Seoul Summit: Line-up for the Thursday night reception
(By guest blogger Andy Jackson)
(This is just a boring documentation post. I’ll try to have something juicier in my next piece.)
I did not get an invitation to the closed sessions at the Seoul Summit tomorrow, but I was able to get an invitation to the evening welcoming reception tomorrow night. I was able to get that much because I’m Executive Director of Republicans Abroad-Korea, one of many organizations supporting the summit. We and the Democrats cosponsored a reception with Kang Chol-hwan in October.
I will give a quick review of reception late Thursday night but will not much time since I will be preparing for the Friday conference. To make up for that, here is some background on the people who will be on the platform.
Moderator
–Kahng Gyoo-hyoung is a professor at Myongji University and co-author of Ending the Cold War in Korea : Theoretical and Historical Perspectives. If you can read Korea, here is an article by Kahng or you can look at this Google translation (please note that ‘River Kyu Elder Brother’ is how Google translates Kahng’s name).
Guests
Former Prime Minister Lee Hong Gu is on board of directors of the Korea Peace Forum. Here is their mission statement:
Korea Peace Forum is a non-profit organization dedicated to the peaceful re-unification of Korea through the bi-partisan support of political parties and the input and involvement of citizens. It is also committed to the establishment of a network throughout North East Asia working for peace.

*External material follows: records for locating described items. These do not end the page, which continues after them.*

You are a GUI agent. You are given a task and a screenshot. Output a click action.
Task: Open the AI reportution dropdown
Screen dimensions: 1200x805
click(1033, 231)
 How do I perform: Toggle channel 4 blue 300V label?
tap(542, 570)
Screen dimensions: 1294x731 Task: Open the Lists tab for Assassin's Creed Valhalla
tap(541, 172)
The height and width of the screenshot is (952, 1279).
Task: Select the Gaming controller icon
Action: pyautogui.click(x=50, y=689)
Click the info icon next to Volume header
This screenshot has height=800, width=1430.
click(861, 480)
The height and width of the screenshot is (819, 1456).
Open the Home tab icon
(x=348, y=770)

Bi-partisan indeed (or should I say ‘multi-partisan’). The KPF’s board of directors includes members of the Grand National, Our Open (Uri), Democratic and Democratic Labor parties. That kind of line-up makes me wander if they do anything other than get together and talk (I guess not).
Grand National Party Chairwoman Park Geun-hye (friendly profile) will be there. You may be wondering why a forum that is working very hard to be non-partisan would invite the leader of one of the major parties to its opening reception. A simple answer: She is the only major party leader who acts like she cares about human rights in North Korea.
I had the privilege of exchanging a few emails with Czech Republic Ambassador Tomas Smetanka before his participation in a reception with Kang Chol-hwan in October. He is a pretty down-to-earth guy. Still-fresh memories of repression in their own country may explain the Czechs’ leadership on human rights.
The agenda sent to me has Nakagawa Masaharu listed as being with Japan’s ruling Liberal Democratic Party but he is actually with the main opposition Democratic Party (an easy mistake to make). Nakagawa is a leader on North Korean human rights in Japan and wants to expand the Japanese focus beyond their abductees:
As I mentioned before, most Japanese are focusing upon an abduction issue. Only abduction. I think it was our fault, in the fact that there was a lack of political leadership in Japan, which prevented us from making an international network for this issue. We should have broadened our perspectives to the point that the abduction issue is to be included in the universal agenda of the human rights movements. More than 100 missing Japanese are suffering. The 95,000 returnees are discriminated at the bottom of North Korean society. They should be seen as a common cause to be worked on by both North and South Korea. Japanese as a whole should feel sympathy for this movement and participate in efforts to return the 481 South Korean abductees and members of divided families to South Korea, as well as settling asylum for the over 50,000 North Korean freedom seekers suffering in China.
The Lee Soo Young attending the summit is not the singer but the pastor of Sae Mun Ahn Church. I have also seen his name attached to the Christian Council of Korea and a group called Save North Korea but was not able to confirm his associations.
The Vice Mayor of Seoul, Jung Tae Geun will give a welcoming address.